Massachusetts has abolished contractual sovereign immunity by statute. M.G.L.A. 258 § 12 states, in relevant part, that claims against the Commonwealth may be enforced in the superior court. Relevant case law has interpreted the waiver of sovereign immunity as primarily applicable in action of contracts against the Commonwealth of Massachusetts.[1]

MICHIGAN

Michigan does not have immunity from suit in actions arising out of contracts to which it is a party. In fact, the courts of Michigan have stated (somewhat emphatically) that “[Michigan] never had and does not have immunity from suit in actions arising out of contracts to which it is a party.”[2] Plus one for the home team.

While the State of Michigan does not create a sovereign immunity issue per se, Michigan governmental investors and certain public investors have recently been receiving increased attention by our team and clients alike. Article IX, Section 18 of the Constitution of the State of Michigan provides that “[t]he credit of the state shall not be granted to, nor in aid of any person, association or corporation, public or private, except as authorized in this constitution.”[3] Certain Michigan public and governmental investors tend to include a provision in their side letters relating to the Michigan Attorney General’s interpretation of this Section. The side letter may provide that such investor cannot agree with the fund or the fund’s lender to directly honor any request from such lender, including any requirement to fund capital contributions.

These side letter provisions can vary a great degree, while seemingly looking quite similar on their face. It is important for lenders and their lawyers alike to pay close attention to the particular language included in each side letter for these investors on a deal-by-deal basis to ensure the facility documentation adequately addresses any risks posed by such side letters.

MINNESOTA

Minnesota has waived sovereign immunity for certain contracts via statute.[4] The statute makes specific reference to controversies arising out of a contract for work, services, the delivery of goods, debt obligations of the state incurred under article XI of the Minnesota Constitution, or revenue obligations of a retirement fund incurred under section 356B.10 entered into by a state agency through established procedure.

Even though fund finance facilities do not fall explicitly into any of the specifically enumerated categories above, Minnesota case law provides “Generally, sovereign immunity does not apply to contractual obligations.”[5]

MISSISSIPPI 

Mississippi has waived sovereign immunity for express contracts, though not for implied terms of a contract.
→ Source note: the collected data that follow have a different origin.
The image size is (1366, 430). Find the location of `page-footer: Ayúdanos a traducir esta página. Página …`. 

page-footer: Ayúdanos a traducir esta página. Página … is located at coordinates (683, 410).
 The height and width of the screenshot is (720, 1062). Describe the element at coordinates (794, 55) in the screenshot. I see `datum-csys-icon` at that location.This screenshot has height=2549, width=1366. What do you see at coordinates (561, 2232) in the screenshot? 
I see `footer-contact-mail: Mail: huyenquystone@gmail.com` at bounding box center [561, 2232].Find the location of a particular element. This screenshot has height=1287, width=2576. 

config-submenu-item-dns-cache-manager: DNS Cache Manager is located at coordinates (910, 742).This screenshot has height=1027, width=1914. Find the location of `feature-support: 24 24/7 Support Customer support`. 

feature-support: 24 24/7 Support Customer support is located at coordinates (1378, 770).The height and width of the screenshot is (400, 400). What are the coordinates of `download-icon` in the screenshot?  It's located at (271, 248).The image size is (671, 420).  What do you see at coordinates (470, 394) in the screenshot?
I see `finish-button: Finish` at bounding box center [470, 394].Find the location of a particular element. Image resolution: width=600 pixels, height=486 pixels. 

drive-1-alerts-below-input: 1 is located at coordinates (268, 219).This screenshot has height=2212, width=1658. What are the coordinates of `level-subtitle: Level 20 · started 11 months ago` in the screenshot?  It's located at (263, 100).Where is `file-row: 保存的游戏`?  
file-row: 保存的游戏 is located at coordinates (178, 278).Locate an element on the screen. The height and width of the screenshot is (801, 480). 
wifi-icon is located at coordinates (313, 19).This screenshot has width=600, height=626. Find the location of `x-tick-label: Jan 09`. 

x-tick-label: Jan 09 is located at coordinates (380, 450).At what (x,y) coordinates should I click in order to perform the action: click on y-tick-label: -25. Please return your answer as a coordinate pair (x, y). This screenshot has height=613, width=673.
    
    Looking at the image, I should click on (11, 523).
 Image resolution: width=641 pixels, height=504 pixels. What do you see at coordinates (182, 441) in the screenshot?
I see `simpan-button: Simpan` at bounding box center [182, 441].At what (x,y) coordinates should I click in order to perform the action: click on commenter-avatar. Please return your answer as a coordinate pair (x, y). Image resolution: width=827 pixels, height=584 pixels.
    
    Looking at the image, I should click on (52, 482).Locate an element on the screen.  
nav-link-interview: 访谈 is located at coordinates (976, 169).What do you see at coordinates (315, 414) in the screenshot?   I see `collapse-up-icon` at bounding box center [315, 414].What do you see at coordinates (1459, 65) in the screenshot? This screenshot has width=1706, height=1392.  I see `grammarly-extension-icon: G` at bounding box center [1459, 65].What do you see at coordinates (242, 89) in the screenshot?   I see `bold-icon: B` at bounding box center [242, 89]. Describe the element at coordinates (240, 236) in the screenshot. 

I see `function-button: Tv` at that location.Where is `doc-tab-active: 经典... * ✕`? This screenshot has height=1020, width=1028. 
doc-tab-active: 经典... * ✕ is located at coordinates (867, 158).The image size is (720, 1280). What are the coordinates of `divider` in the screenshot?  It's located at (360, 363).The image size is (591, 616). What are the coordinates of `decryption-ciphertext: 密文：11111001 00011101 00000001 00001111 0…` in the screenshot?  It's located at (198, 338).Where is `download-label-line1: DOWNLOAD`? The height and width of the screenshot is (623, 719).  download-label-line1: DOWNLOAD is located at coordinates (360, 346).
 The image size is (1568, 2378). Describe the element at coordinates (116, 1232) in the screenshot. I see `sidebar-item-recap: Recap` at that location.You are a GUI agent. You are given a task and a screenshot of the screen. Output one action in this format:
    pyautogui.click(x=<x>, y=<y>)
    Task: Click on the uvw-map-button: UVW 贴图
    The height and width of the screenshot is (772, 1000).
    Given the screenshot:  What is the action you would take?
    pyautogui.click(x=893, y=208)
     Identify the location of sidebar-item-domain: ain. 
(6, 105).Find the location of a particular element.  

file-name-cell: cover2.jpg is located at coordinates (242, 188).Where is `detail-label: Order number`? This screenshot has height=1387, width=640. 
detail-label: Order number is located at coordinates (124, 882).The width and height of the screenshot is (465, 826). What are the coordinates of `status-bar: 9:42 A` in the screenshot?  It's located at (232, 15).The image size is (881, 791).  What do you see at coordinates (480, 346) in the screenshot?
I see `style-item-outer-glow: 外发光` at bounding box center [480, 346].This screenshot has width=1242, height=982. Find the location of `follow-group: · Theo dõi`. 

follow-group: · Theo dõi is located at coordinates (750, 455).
The courts in Mississippi have held that, “Sovereign immunity does not bar actions against the state or its political subdivisions brought on a breach of contract theory.”[6]

MISSOURI

Missouri does not recognize contractual sovereign immunity. Courts in Missouri have consistently held that sovereign immunity does not apply to breach of contract claims.[7]

CONCLUSION 

Since sovereign immunity and related issues can be nuanced and vary by investor, it is extremely important to consult counsel when sovereign immunity issues may be present in your deal. The Cadwalader team stands ready to assist. In our next installment, we will visit Montana, Nebraska, Nevada, New Hampshire and New Jersey. Please stay tuned.

 

[1] Mass Elec. Co. v. Athol One, Inc., 462 N.E.2d 1370, 1371 (Mass. 1984)

[2] See Davidson v. State, 201 N.W.2d 296, 298 (Mich. Ct. App. 1972) (citing Zynda v. Aeronautics Comm’n, 125 N.W.2d 858 (Mich. 1964)

[3] Const 1963, art 9, Sec 18

[4] Minn. Stat. § 3.751.

[5] McDonough v. City of Rosemount, 503 N.W.2d 493, 497; City of Minneapolis v. Ames & Fischer Co. II, LLP, 724 N.W.2d 749, 756 (Minn. App. 2006).

[6]Churchill vs. Pearl River Basin Dev. Dist., 619 So.2d 900, 903 (Miss. 1993). See also Cig Contractors v. Miss. State. Bldg. Comm’n, 399 So.2d 1352 (Miss. 1981) stating “[W]here the state has lawfully entered into a business contract with an individual, the obligations and duties of the contract should be mutually binding an reciprocal.”